Breakfast Cookies

2/3 cup lite pancake syrup
1/4 cup dark brown sugar, packed, if you prefer them sweeter
3/4 cup smooth natural-style peanut butter
2 teaspoons vanilla extract
1 large egg (use higher omega-3 brand if available)
1 tablespoon egg substitute or egg white
3/4 cup whole-wheat flour
6 tablespoons unbleached white flour
1/2 teaspoon baking soda
1/4 teaspoon salt
3/4 cup rolled oats
3/4 cup dried fruit such as raisins, currants, or dried cranberries
2 1/2 cups higher-fiber toasted oat cereal rings (like Trader Joe's
Organic High Fiber O's)

Preheat oven to 375 degrees. Coat two nonstick baking sheets with canola
cooking spray or baking spray. In large mixing bowl, combine pancake
syrup, brown sugar (if desired), peanut butter, vanilla extract, egg and
egg substitute (or white) and beat on medium until smooth. In medium bowl,
combine whole-wheat flour, white flour, baking soda, and salt with whisk.
Pour into bowl with peanut butter mixture, beat on low speed just until
blended. Stir in the oats and dried fruit (if desired) and toasted oat
cereal by hand with spatula or spoon. Drop a slightly heaping 1/4 cup of
cookie dough per cookie onto prepared baking sheets (6-7 per baking
sheet); flatten the cookie mounds to about 3/4 inches thick with a
spatula. Bake for about 10 minutes or until cookies are lightly browned at
the edges. Cool on cookie sheet or wire rack. Store in sandwich bags at
room temperature up to 2 days or in the freezer up to two months.

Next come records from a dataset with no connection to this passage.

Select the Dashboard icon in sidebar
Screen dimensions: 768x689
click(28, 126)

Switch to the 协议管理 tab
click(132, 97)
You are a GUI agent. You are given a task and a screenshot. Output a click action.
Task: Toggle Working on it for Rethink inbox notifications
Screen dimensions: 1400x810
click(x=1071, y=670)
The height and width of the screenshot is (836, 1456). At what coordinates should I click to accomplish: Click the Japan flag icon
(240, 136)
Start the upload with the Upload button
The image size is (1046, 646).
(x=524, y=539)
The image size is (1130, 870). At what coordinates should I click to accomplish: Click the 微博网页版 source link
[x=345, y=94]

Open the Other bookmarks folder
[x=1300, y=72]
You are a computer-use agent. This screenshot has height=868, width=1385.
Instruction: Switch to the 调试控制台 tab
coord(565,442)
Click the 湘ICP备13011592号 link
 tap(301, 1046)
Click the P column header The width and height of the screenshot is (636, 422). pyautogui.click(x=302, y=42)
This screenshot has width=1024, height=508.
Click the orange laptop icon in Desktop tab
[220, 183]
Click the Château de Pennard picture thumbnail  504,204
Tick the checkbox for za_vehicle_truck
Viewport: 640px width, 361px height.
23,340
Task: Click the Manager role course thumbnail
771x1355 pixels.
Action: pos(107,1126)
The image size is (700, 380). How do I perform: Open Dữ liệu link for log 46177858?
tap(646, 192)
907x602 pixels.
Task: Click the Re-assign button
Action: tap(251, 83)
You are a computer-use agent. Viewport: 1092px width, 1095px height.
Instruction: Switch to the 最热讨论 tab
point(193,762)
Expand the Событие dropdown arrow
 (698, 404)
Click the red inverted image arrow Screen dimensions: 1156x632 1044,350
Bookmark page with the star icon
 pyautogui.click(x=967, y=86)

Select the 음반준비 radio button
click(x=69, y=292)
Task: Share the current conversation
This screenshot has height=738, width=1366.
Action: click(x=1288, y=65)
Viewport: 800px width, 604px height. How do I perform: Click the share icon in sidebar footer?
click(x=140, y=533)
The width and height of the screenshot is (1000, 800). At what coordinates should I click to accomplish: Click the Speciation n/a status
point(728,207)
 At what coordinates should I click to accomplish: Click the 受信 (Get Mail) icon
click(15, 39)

Yield: Makes 12-14 jumbo breakfast cookies

WebMD Weight Loss Clinic members: Journal as: 1 small muffin + 1 teaspoon
peanut butter OR 2 pieces "pancake, waffle, French toast"

Nutrition Information per serving: 214 calories, 8 g protein, 27 g
carbohydrate, 8.5 g fat, 1.5 g saturated fat, 18 mg cholesterol, 5 g
fiber, 196 mg sodium. Calories from fat: 35%.